The reissue is hardly exhaustive; it omits Bacharach-David songs such as “Hasbrook Heights,” a suburban romance perfectly sung by Bacharach (from 1971’s Burt Bacharach, still a Japan-only reissue), ’60s tunes as compactly magisterial as “The Windows of the World,” film scorings as closely composed as “The April Fools,” jazzy rhythmic workouts as alive as “Pacific Coast Highway.” But it includes “Something Big,” on which Bacharach sings, backed by trim chorale, that that’s what he’s after. “Why do I go on and fill my life with little things,” he asks, doing the “composer vocals,” as Sakamoto termed them, “when there are big things I must do?”
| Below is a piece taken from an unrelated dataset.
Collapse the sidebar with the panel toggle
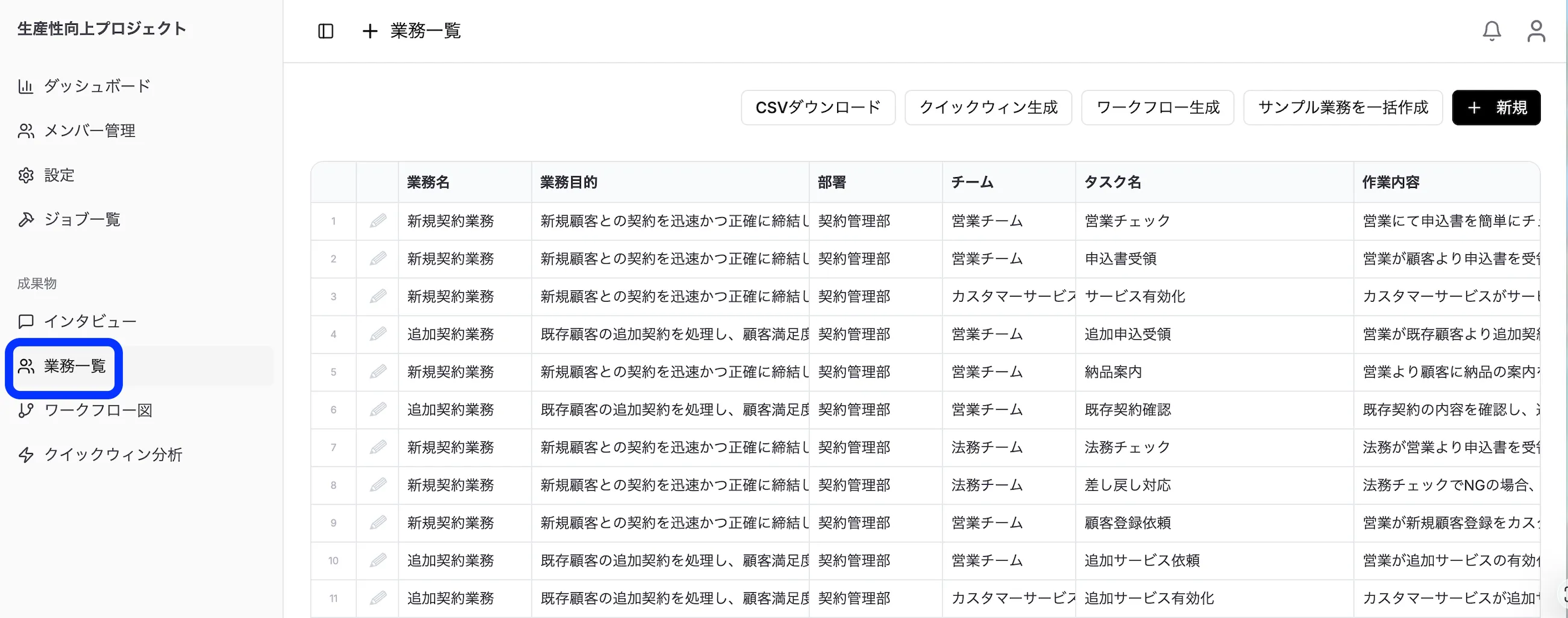The image size is (1568, 618). (x=325, y=31)
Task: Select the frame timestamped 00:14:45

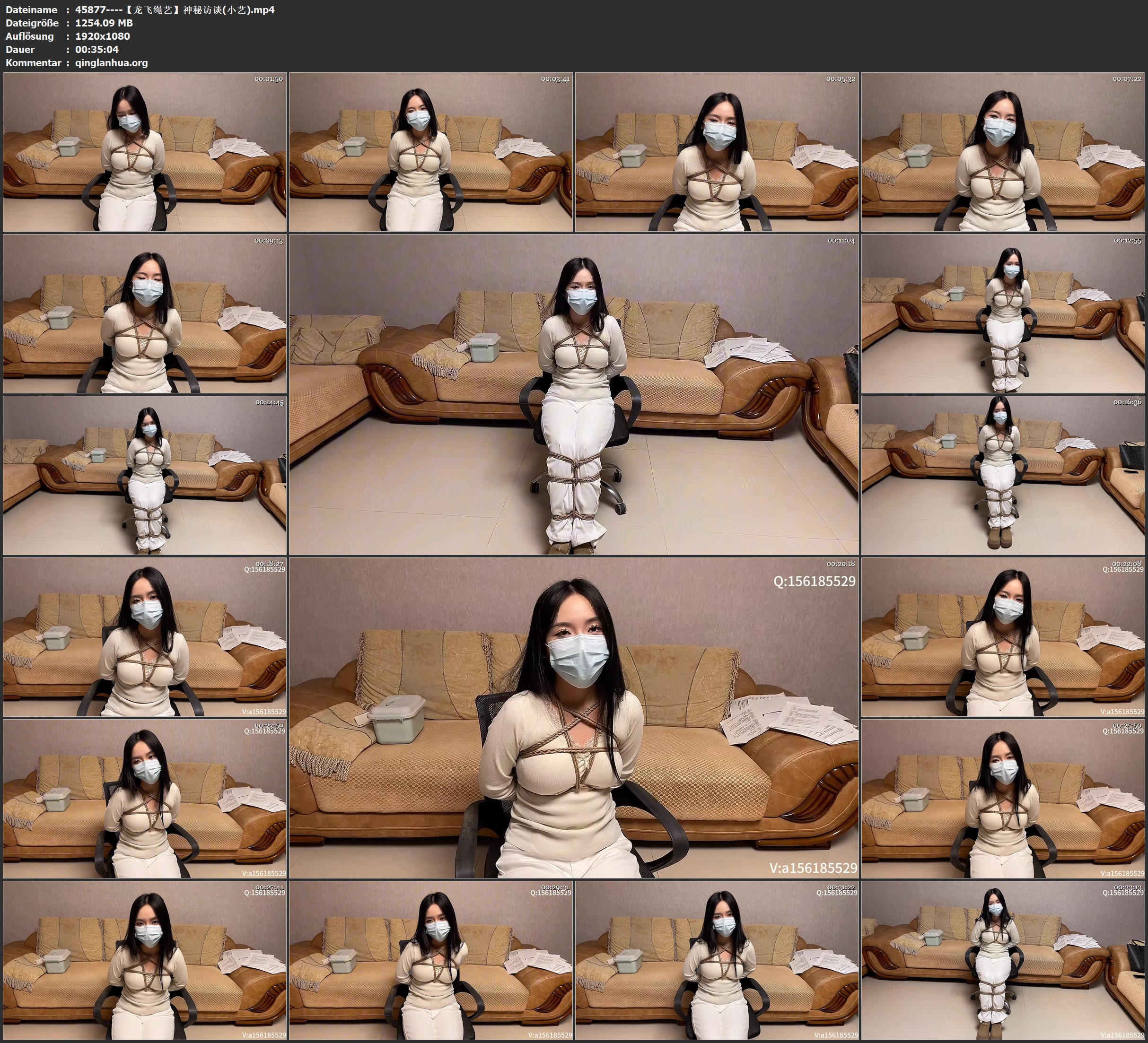Action: [145, 475]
As a kid, my piano teachers insisted that scores unlocked the performance secrets to all music. Although the “Whole Lotta Love” sheet music disproved this, my copy of “This Guy’s in Love With You” worked as fully as Bach. As What the World Needs Now demonstrates, this indicated more than the fact that Bacharach composed on a piano and Led Zep did not; it meant that Bacharach, while working at a polo-shirted stylistic remove from ’60s and ’70s rockers, was still going at things with the zestful inventiveness of the pop times. You can reject his place in the kitsch universe; you can realize that rock purists will always miss him. You can insist he’s no Percy Faith. But then you hear one of Bacharach’s bass clarinets slide over exactly the right drumming, or you hear him vary the tempo in a way that causes most pop musicians today to run for cover, and you just think, well, Burt Bacharach, he’s his own narrative. And whether that universe is closer to Ravel’s or Jobim’s matters not at all.